» ФРАГМЕНТ ТЕКСТА:
────────────────

Помню первый приезд в Сиверскую — у ворот стоит Исаак Шварц (он всегда встречал гостей), маленький, чем-то похожий на Чаплина, с изумительными сине-зелеными глазами. И дом — простой: 3 комнаты, печка, в главной — рояль и множество фотографий со всеми, кого любил. А во дворе — еще один маленький домик. Там — библиотека, ноты, ноты.. И комната для гостей.

— Вот в этой комнате жил Окуджава, когда приезжал ко мне, — говорит Шварц, деловито показывая на маленькую комнату с узкой кроватью, прикрытой верблюжьим полосатым одеялом,—  здесь же спал Акира Куросава, когда мы работали вместе.

— А как вы попали к Куросаве?

— А вот как! Он искал композитора для фильма «Дерсу Узала», долго отсматривал музыкальные фрагменты из фильмов, почти месяц, но все не подходило. Кто-то вспомнил, что недавно сняли фильм «Белое солнце пустыни», и принесли отрывок. Куросава посмотрел и попросил принести весь фильм. Сказал, что это — лучший вестерн, который он видел, очень похвалил режиссера и выразил желание познакомиться с композитором. Первая наша встреча, — улыбнулся Шварц, — происходила в японском посольстве. После нее — обед. В перерыве все закурили, я достал «Яву» и спички, японцы — сигареты «Севенстар» и зажигалки… Через неделю встречаемся снова, после обеда опять закурили, и тут все японцы достают... «Яву» и спички! Представляешь, вот так они выразили свое уважение ко мне!

────────────────

» ПРЕДОСТАВЛЕННЫЕ МАТЕРИАЛЫ:
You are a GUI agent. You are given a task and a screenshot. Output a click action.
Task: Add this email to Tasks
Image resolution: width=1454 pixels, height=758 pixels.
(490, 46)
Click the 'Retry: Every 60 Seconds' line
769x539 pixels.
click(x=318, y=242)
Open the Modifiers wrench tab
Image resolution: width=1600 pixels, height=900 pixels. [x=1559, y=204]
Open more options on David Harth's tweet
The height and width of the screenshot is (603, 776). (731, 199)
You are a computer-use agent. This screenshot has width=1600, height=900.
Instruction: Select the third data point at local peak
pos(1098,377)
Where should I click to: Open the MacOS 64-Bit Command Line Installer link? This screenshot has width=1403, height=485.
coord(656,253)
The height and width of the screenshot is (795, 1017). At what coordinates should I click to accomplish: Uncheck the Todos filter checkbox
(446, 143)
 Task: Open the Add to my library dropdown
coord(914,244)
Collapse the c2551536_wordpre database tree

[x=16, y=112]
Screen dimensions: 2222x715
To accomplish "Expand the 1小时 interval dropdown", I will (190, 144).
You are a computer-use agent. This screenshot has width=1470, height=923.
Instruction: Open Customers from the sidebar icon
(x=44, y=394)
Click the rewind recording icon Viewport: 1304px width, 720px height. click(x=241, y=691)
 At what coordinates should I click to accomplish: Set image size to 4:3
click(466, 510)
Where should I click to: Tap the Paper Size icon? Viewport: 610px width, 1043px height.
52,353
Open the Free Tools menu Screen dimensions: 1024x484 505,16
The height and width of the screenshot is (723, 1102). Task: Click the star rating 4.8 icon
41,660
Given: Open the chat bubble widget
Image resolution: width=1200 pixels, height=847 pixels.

────────────────

» ПОСТАВЛЕННАЯ ЗАДАЧА:
Запишите дословно часть фрагмента об Исааке Шварце: начните с того места, где стоят слова «Помню первый приезд», и остановитесь после слов «попали к Куросаве?». Записи представляют собой отдельный, самостоятельный материал.

» РЕШЕНИЕ ЗАДАЧИ:
Помню первый приезд в Сиверскую — у ворот стоит Исаак Шварц (он всегда встречал гостей), маленький, чем-то похожий на Чаплина, с изумительными сине-зелеными глазами. И дом — простой: 3 комнаты, печка, в главной — рояль и множество фотографий со всеми, кого любил. А во дворе — еще один маленький домик. Там — библиотека, ноты, ноты.. И комната для гостей.

— Вот в этой комнате жил Окуджава, когда приезжал ко мне, — говорит Шварц, деловито показывая на маленькую комнату с узкой кроватью, прикрытой верблюжьим полосатым одеялом,—  здесь же спал Акира Куросава, когда мы работали вместе.

— А как вы попали к Куросаве?